### SELECTED EXCERPT
** BEGIN **
And the looks from all the local boys
that tell you there’s nobody living there,
’cause this kind of spirit only comes out
with a lot of fasting and some prayer.

A few years back, when I was living out on 89 acres in middle-of-nowhere Ohio, I decided that I needed to write a series of songs that clung together in the same way as Bruce Springsteen’s Nebraska. As is the case with any venture of that magnitude, some of ’em worked, and some of ’em didn’t. The point was to capture the essence of that population 8,900 small town that was 12 miles down the state route, where 20 years prior I’d gone to elementary and junior high schools, riding the school bus for over an hour each way through endless fields on concrete, then blacktop, then stone-tar, then gravel and finally dirt roads. My cousins still lived there; so did a lot of people I knew. Many had moved away, but much later in their development than I did. Most that moved away never came back, leaving their parents and grandparents (and their way of life, too) to die in that backwoods place (home of the National Coon Dog Field Trials, BTW). Some things had changed, but a lot was very much the same. When we moved from Ohio to California, that part of Ohio was dying. When I moved back, you could still feel that lingering death in the air, and like any long-time sufferer will tell you, there are parts of the daily pain that you just have to put up with, and others you block out entirely. I had traveled many miles before I returned back to the family farm; along the way, maybe I learned a few things. And maybe some of them were worth learning.
** END **
### DATA LINES
** BEGIN **
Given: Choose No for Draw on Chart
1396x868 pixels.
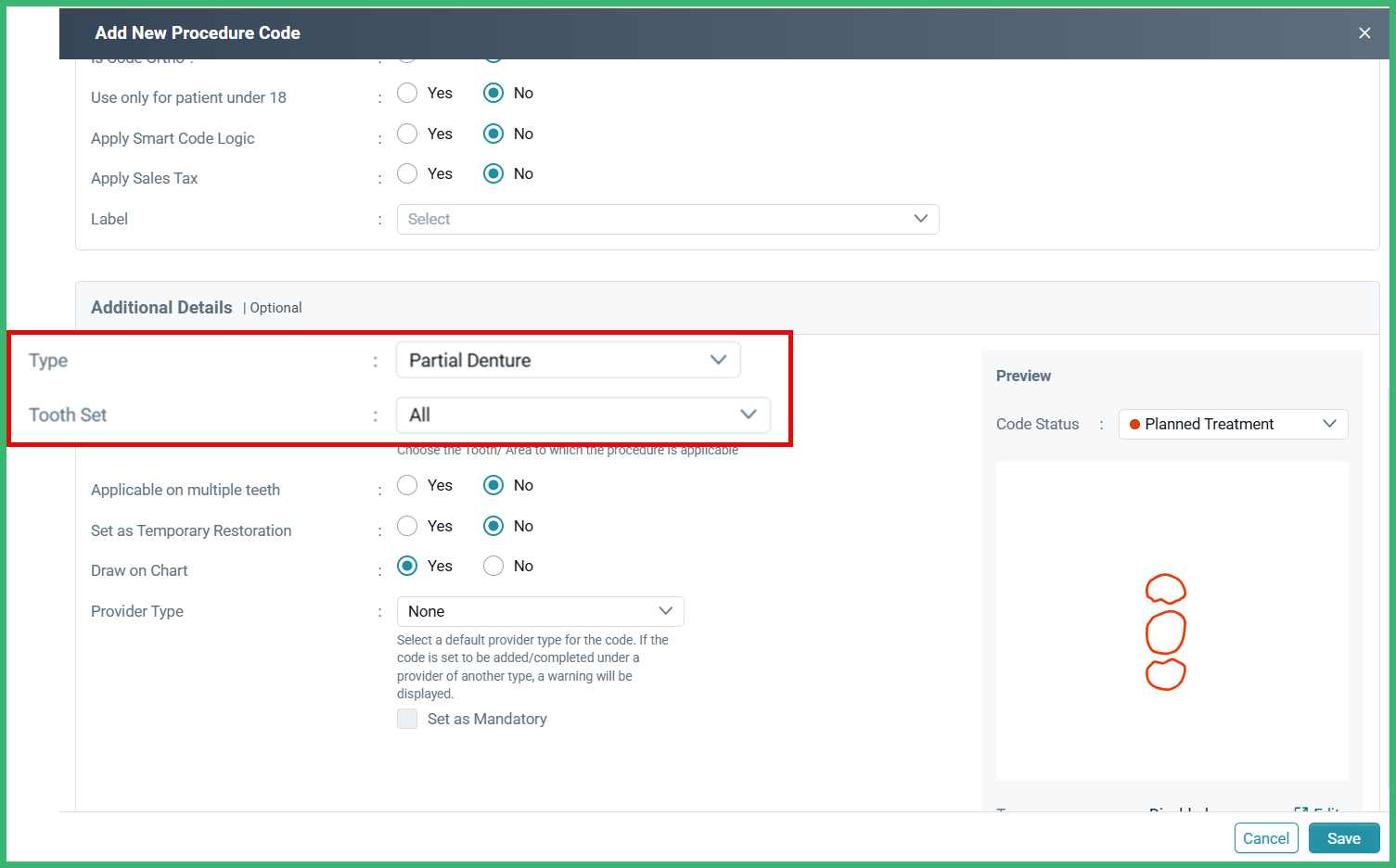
** END **
### THINGS TO DO
A. In the passage about the Ohio hometown, how far down the state route was the small town from where the writer lived?
B. In the passage about the Ohio hometown, what reason does the writer give for some of the songs working and some not working?
C. Repeat word for word the part of the passage about the Ohio hometown that opens with the words containing "And the looks" and closes with "and some prayer.".

### EXPECTED OUTPUTS
A. It was 12 miles down the state route.

B. The writer says the mixed results are what happens with any venture of that magnitude. Writing a series of songs that clung together like Springsteen's Nebraska was a large undertaking, so some of the songs succeeded and some did not.

C.
And the looks from all the local boys
that tell you there’s nobody living there,
’cause this kind of spirit only comes out
with a lot of fasting and some prayer.